→ Set exercise
Lay out as a JSON list of strings the lines starting at the one containing "Given: Open the Plugins section" and ending at the one containing "Looking at the", with one string per line and blank lines dropped.

=== Source material ===

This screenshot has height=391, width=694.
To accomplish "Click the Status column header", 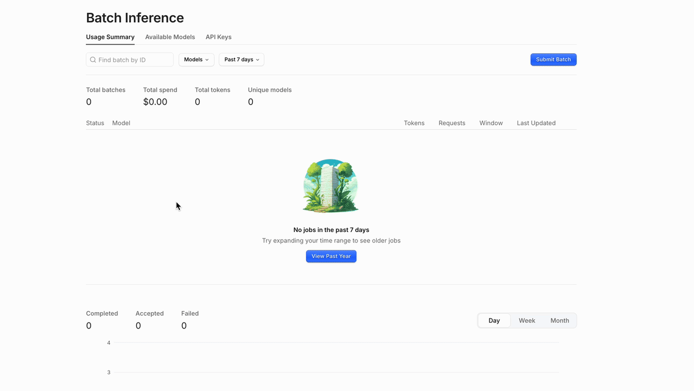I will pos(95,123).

===
=== Source material ===

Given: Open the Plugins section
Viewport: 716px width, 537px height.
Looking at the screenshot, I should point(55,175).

===

→ Answer to this problem
[
  "Given: Open the Plugins section",
  "Viewport: 716px width, 537px height.",
  "Looking at the screenshot, I should point(55,175)."
]